▶ **REQUIRED ACTION**
The response is to be the full listing, set down exactly.
=== RECORDS SHOWN ===
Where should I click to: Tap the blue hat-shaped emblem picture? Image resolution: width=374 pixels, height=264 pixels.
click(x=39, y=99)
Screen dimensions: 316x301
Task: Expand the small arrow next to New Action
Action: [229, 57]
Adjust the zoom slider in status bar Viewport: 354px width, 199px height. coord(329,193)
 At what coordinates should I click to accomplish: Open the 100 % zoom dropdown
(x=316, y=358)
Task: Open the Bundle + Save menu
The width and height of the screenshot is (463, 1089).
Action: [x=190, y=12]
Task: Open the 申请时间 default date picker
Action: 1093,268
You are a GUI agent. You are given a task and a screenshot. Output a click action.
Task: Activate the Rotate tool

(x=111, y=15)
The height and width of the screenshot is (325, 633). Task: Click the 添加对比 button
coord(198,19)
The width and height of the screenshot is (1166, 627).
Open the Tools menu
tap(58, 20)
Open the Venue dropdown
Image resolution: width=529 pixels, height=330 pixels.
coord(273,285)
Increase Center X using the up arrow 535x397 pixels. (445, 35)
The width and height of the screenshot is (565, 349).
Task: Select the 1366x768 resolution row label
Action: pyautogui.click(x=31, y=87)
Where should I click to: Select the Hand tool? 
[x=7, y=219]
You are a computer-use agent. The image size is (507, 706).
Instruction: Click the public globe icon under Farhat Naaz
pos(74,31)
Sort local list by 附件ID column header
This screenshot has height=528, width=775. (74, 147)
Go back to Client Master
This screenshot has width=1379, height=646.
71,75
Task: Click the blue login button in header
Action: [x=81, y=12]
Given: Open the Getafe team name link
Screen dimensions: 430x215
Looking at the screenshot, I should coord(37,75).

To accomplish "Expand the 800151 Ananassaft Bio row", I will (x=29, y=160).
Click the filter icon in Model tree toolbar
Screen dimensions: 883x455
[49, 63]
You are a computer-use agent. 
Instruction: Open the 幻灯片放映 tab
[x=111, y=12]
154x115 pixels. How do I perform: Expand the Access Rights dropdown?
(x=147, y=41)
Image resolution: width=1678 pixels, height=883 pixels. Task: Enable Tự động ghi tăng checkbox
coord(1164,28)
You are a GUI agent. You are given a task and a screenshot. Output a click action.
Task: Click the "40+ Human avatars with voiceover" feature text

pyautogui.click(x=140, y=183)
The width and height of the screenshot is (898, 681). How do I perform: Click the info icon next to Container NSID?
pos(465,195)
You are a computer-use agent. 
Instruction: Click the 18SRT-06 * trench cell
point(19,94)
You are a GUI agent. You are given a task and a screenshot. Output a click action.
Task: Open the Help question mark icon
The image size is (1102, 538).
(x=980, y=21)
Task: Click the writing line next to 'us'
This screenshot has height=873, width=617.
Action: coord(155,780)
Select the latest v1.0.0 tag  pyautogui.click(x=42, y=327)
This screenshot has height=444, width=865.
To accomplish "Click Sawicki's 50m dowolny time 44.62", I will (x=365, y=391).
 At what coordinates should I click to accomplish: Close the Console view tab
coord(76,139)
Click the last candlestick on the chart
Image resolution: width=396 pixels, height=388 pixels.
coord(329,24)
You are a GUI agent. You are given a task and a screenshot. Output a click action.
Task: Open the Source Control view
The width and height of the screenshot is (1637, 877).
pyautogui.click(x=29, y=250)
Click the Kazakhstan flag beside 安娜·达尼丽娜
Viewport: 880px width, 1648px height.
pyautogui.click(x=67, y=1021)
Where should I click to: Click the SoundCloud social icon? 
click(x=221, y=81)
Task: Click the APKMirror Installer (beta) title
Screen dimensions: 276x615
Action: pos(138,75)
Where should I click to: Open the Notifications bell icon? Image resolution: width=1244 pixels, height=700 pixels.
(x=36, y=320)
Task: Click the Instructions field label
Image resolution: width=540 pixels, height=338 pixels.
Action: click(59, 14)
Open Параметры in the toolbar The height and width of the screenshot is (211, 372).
===
▶ **SOLUTION FOR THIS PROBLEM**
Where should I click to: Tap the blue hat-shaped emblem picture? Image resolution: width=374 pixels, height=264 pixels.
click(x=39, y=99)
Screen dimensions: 316x301
Task: Expand the small arrow next to New Action
Action: [229, 57]
Adjust the zoom slider in status bar Viewport: 354px width, 199px height. coord(329,193)
 At what coordinates should I click to accomplish: Open the 100 % zoom dropdown
(x=316, y=358)
Task: Open the Bundle + Save menu
The width and height of the screenshot is (463, 1089).
Action: [x=190, y=12]
Task: Open the 申请时间 default date picker
Action: 1093,268
You are a GUI agent. You are given a task and a screenshot. Output a click action.
Task: Activate the Rotate tool

(x=111, y=15)
The height and width of the screenshot is (325, 633). Task: Click the 添加对比 button
coord(198,19)
The width and height of the screenshot is (1166, 627).
Open the Tools menu
tap(58, 20)
Open the Venue dropdown
Image resolution: width=529 pixels, height=330 pixels.
coord(273,285)
Increase Center X using the up arrow 535x397 pixels. (445, 35)
The width and height of the screenshot is (565, 349).
Task: Select the 1366x768 resolution row label
Action: pyautogui.click(x=31, y=87)
Where should I click to: Select the Hand tool? 
[x=7, y=219]
You are a computer-use agent. The image size is (507, 706).
Instruction: Click the public globe icon under Farhat Naaz
pos(74,31)
Sort local list by 附件ID column header
This screenshot has height=528, width=775. (74, 147)
Go back to Client Master
This screenshot has width=1379, height=646.
71,75
Task: Click the blue login button in header
Action: [x=81, y=12]
Given: Open the Getafe team name link
Screen dimensions: 430x215
Looking at the screenshot, I should coord(37,75).

To accomplish "Expand the 800151 Ananassaft Bio row", I will (x=29, y=160).
Click the filter icon in Model tree toolbar
Screen dimensions: 883x455
[49, 63]
You are a computer-use agent. 
Instruction: Open the 幻灯片放映 tab
[x=111, y=12]
154x115 pixels. How do I perform: Expand the Access Rights dropdown?
(x=147, y=41)
Image resolution: width=1678 pixels, height=883 pixels. Task: Enable Tự động ghi tăng checkbox
coord(1164,28)
You are a GUI agent. You are given a task and a screenshot. Output a click action.
Task: Click the "40+ Human avatars with voiceover" feature text

pyautogui.click(x=140, y=183)
The width and height of the screenshot is (898, 681). How do I perform: Click the info icon next to Container NSID?
pos(465,195)
You are a computer-use agent. 
Instruction: Click the 18SRT-06 * trench cell
point(19,94)
You are a GUI agent. You are given a task and a screenshot. Output a click action.
Task: Open the Help question mark icon
The image size is (1102, 538).
(x=980, y=21)
Task: Click the writing line next to 'us'
This screenshot has height=873, width=617.
Action: coord(155,780)
Select the latest v1.0.0 tag  pyautogui.click(x=42, y=327)
This screenshot has height=444, width=865.
To accomplish "Click Sawicki's 50m dowolny time 44.62", I will (x=365, y=391).
 At what coordinates should I click to accomplish: Close the Console view tab
coord(76,139)
Click the last candlestick on the chart
Image resolution: width=396 pixels, height=388 pixels.
coord(329,24)
You are a GUI agent. You are given a task and a screenshot. Output a click action.
Task: Open the Source Control view
The width and height of the screenshot is (1637, 877).
pyautogui.click(x=29, y=250)
Click the Kazakhstan flag beside 安娜·达尼丽娜
Viewport: 880px width, 1648px height.
pyautogui.click(x=67, y=1021)
Where should I click to: Click the SoundCloud social icon? 
click(x=221, y=81)
Task: Click the APKMirror Installer (beta) title
Screen dimensions: 276x615
Action: pos(138,75)
Where should I click to: Open the Notifications bell icon? Image resolution: width=1244 pixels, height=700 pixels.
(x=36, y=320)
Task: Click the Instructions field label
Image resolution: width=540 pixels, height=338 pixels.
Action: click(59, 14)
Open Параметры in the toolbar The height and width of the screenshot is (211, 372).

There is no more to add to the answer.